Malarskie łowy
Chorzowianin 2011-06-08
|
Komentarzy: 0
Zakończyła się druga edycja organizowanego przez Miejską Galerię Sztuki „MM” i Chorzowskie Centrum Kultury Triennale Malarstwa „Animalis”.

Aleksandra Kozioł i Anna Świtalska ze swoimi pracami.I Fot. Galeria MM
Otwarta 6 czerwca br. wystawa pokonkursowa miała tym razem rangę Wydarzenia Roku w harmonogramie ekspozycji zaplanowanych w chorzowskiej galerii.
Oficjalną uroczystość otwarcia prezentacji najlepszych prac ogólnopolskiego konkursu na obraz o tematyce zwierzęcej dla profesjonalnych artystów poprzedziło wręczenie nagród podczas gali w ChCK. Dla przybyłych wystąpili członkowie Studia Tańca Nowoczesnego Tendi, prezentując fragmenty spektaklu „Lalkarz” stworzonego m.in. do muzyki grupy Pink Floryd z albumu „Animals”. Połączono w ten sposób sztuki plastyczne z innymi formami wyrazu ekspresji artystycznej.
Idea Triennale Malarstwa „Animalis” jest prosta – konkurs ma kultywować tradycyjne malarstwo za pomocą najwcześniejszego tematu jaki pojawił się w tej towarzyszącej człowiekowi od początków jego istnienia technice.
- 240 artystów zgłosiło do konkursu 514 prac. Pierwsza selekcja odbywała się na podstawie reprodukcji. Jury, dla zachowania najwyższego poziomu bezstronności, oglądało obrazy nie znając nazwisk ich twórców – relacjonuje Aleksandra Rej, kurator konkursu. – Po wytypowaniu 149 obrazów nastąpił kolejny etap selekcji. Mając przed sobą oryginały prac, wybrano 72 obrazy na wystawę pokonkursową, a także przyznano nagrody regulaminowe i pozaregulaminowe – kontynuuje.
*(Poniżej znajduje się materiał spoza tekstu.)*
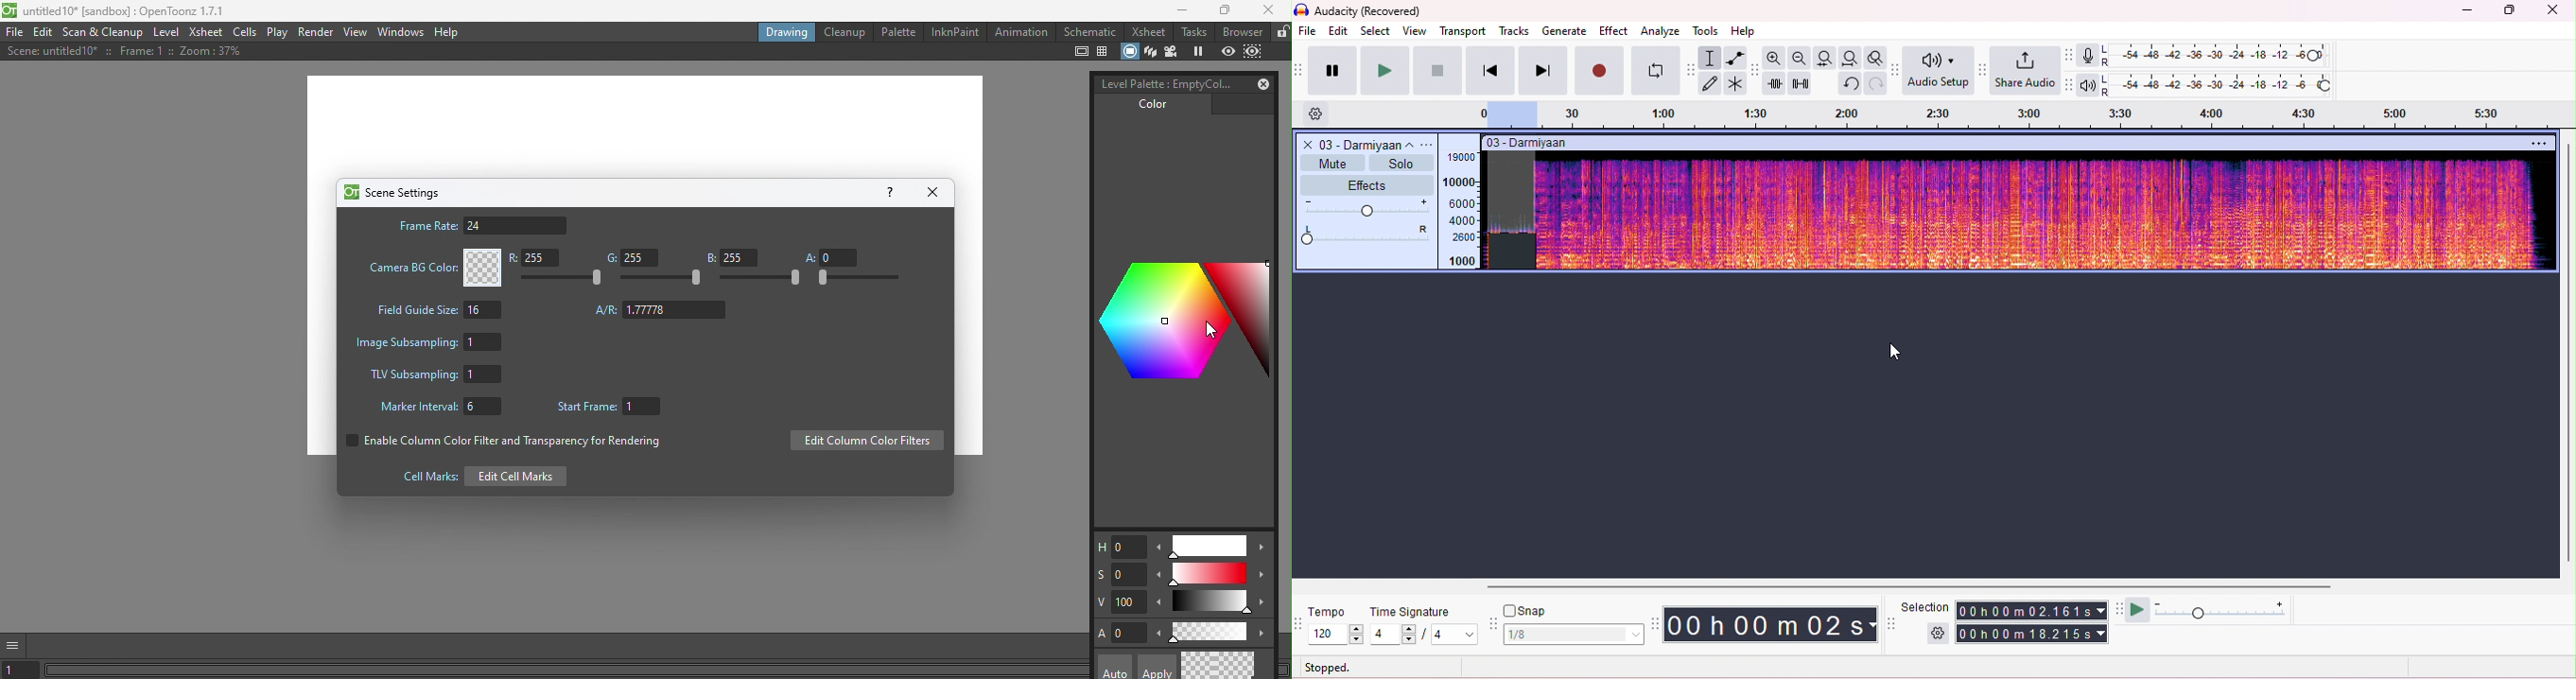 The width and height of the screenshot is (2576, 700). I want to click on redo, so click(1878, 84).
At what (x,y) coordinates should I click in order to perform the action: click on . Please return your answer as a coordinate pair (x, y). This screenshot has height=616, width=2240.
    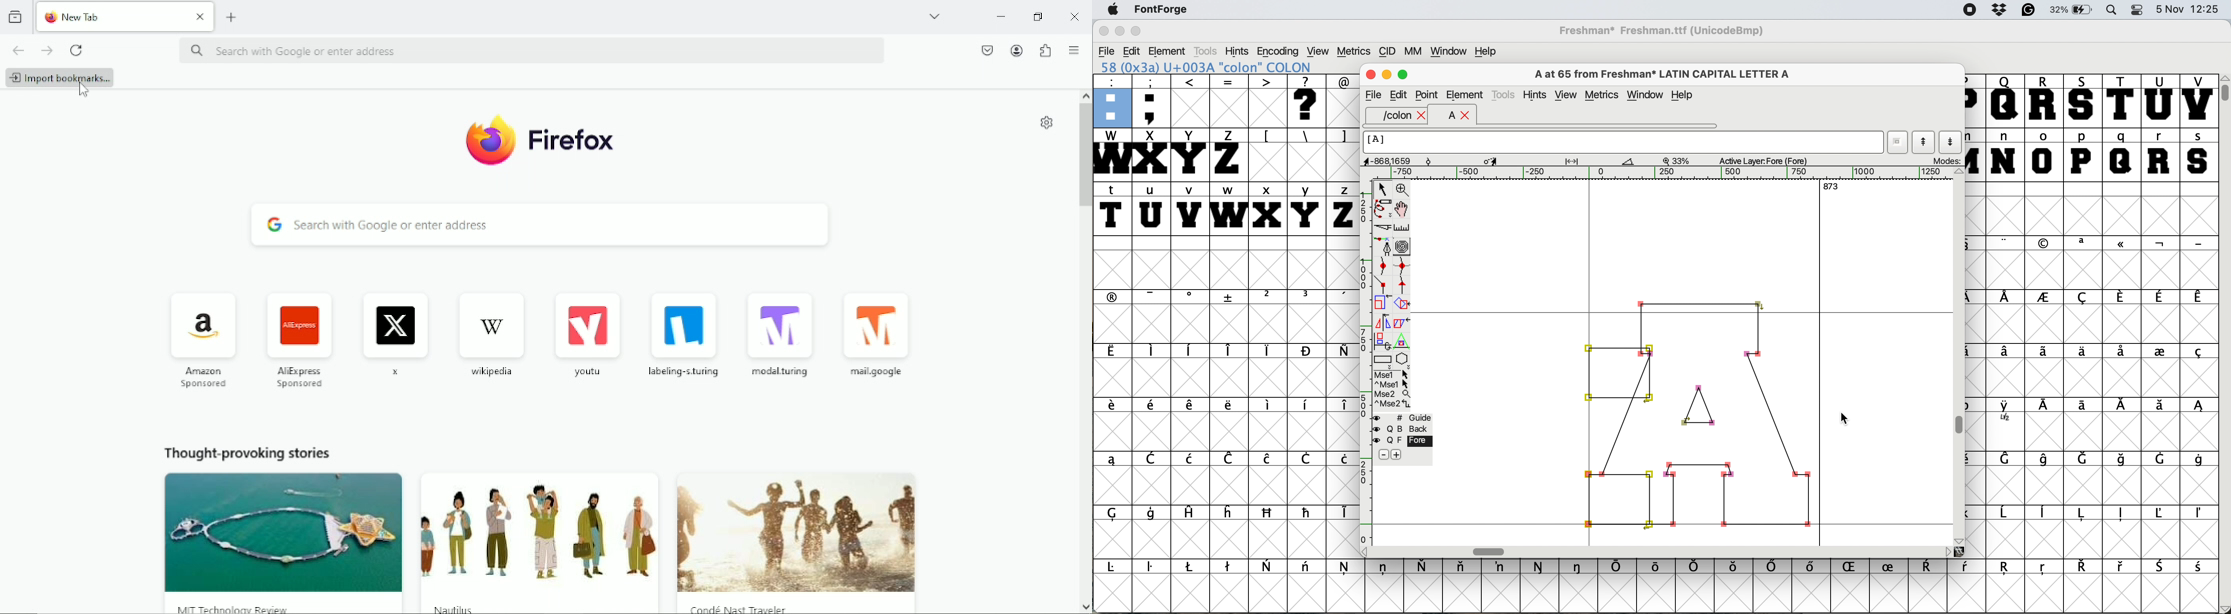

Przewodniczącym jury był wybitny artysta Józef Wilkoń, najbardziej znany polski animalista. - Nie mieliśmy właściwie kłopotów z wyborem prac. Można powiedzieć, że już przy pierwszym zwarciu zobaczyliśmy rzeczy najlepsze, ale pracowaliśmy rzetelnie, stopniowo izolując kolejne obrazy w celu skonstruowania pokonkursowej wystawy. Z tego zaś stosunkowo szybko wyłoniły się kandydatury na Grand Prix, drugą i trzecią nagrodę – opowiada Józef Wilkoń.
W katalogu wystawy juror Krzysztof Cichoń, doktor historii sztuki, porównał obrady z polowaniem i rządzącym naturą prawem eliminacji najsłabszych jednostek.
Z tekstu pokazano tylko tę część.